- _GIVEN TEXT_:
Editor’s note: As the emerging U.S. cannabis industry may effect the alcohol industry, we occasionally crosspost content from our legal pot publication, Cannabis Regulator.
The future of America’s cannabis industry grew murkier last week when U.S. Attorney General Jeff Sessions rescinded an Obama-era policy towards marijuana.
Legal pot for years had operated in a grey space, federally. While technically illegal under U.S. law, cannabis companies had enjoyed the protection of the Cole Memo. Issued by former U.S. Deputy Attorney General James Cole in 2013, the memo effectively instructed federal prosecutors to remain hands off with legal cannabis in their states, so long as those markets appeared appropriately regulated by state officials.
Sessions, whose anti-pot stance cannot be understated, disseminated a new memo to federal prosecutors on Jan. 4. In part it read: “In deciding which marijuana activities to prosecute under these laws with the Department’s finite resources, prosecutors should follow the well-established principles that govern all federal prosecutions . . . Given the Department’s well-established general principles, previous nationwide guidance specific to marijuana enforcement is unnecessary and is rescinded, effective immediately.”
In other words, federal prosecutors no longer have directive to defer to state laws with legal cannabis. They are approved to crackdown — should they choose.
What does this mean for the legal cannabis industry? Overnight it went from quasi-protected status in the grey area of the Cole memo, to an industry that not only sells federally illegal products, but also now lacks protection from federal crackdown, despite state laws that legalize cannabis.
“This decision may very well lead to federal agents raiding licensed, regulated, and tax-paying businesses,” says Matthew Schweich, interim executive director for the Marijuana Policy Project, in a press release. “Attorney General Sessions has decided to use the power of the federal government to attack the ability of states to decide their own laws.”
Will the new memo motivate federal prosecutors to target cannabis companies in the near future?

- _PROBLEM SET_:
a – In the article on federal cannabis policy, who issued the Cole Memo, and in what year?
b – Write out the part of the article on federal cannabis policy that begins at the words "The future of" and ends after the words "by state officials.".
The listing that comes next is drawn from a source unrelated to the article on federal cannabis policy.

- _RECORDED INFORMATION_:

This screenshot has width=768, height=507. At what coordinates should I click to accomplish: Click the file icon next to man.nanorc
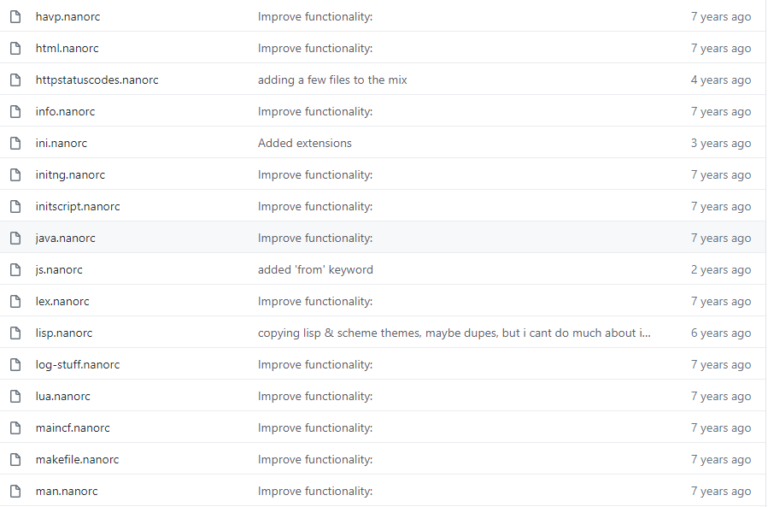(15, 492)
* * *
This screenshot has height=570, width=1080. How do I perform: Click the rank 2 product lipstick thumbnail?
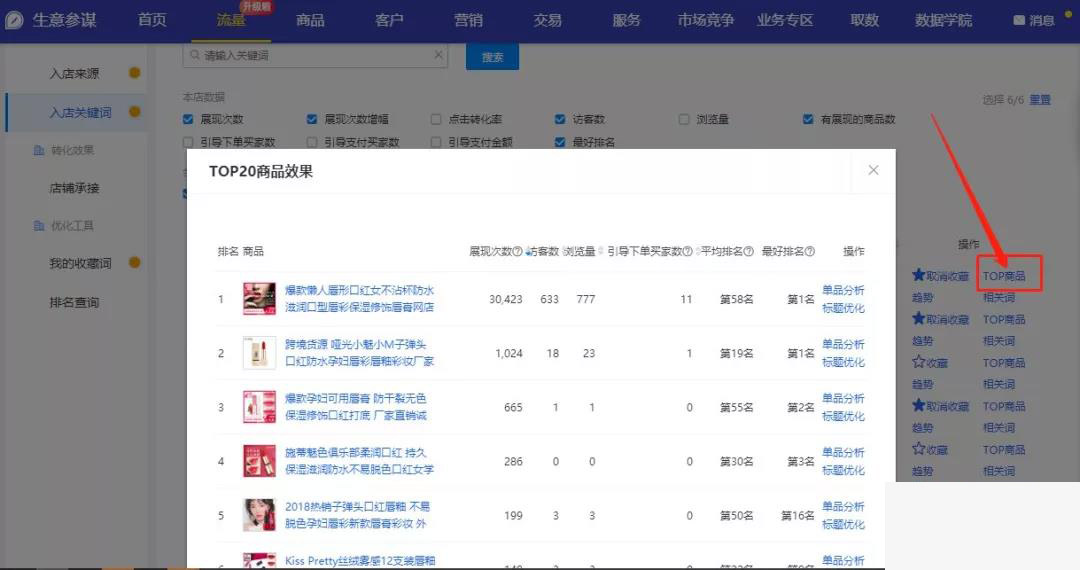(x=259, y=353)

- _RESPONSES TO THE TASKS_:
a – Former U.S. Deputy Attorney General James Cole issued it in 2013.

b –
The future of America’s cannabis industry grew murkier last week when U.S. Attorney General Jeff Sessions rescinded an Obama-era policy towards marijuana.
Legal pot for years had operated in a grey space, federally. While technically illegal under U.S. law, cannabis companies had enjoyed the protection of the Cole Memo. Issued by former U.S. Deputy Attorney General James Cole in 2013, the memo effectively instructed federal prosecutors to remain hands off with legal cannabis in their states, so long as those markets appeared appropriately regulated by state officials.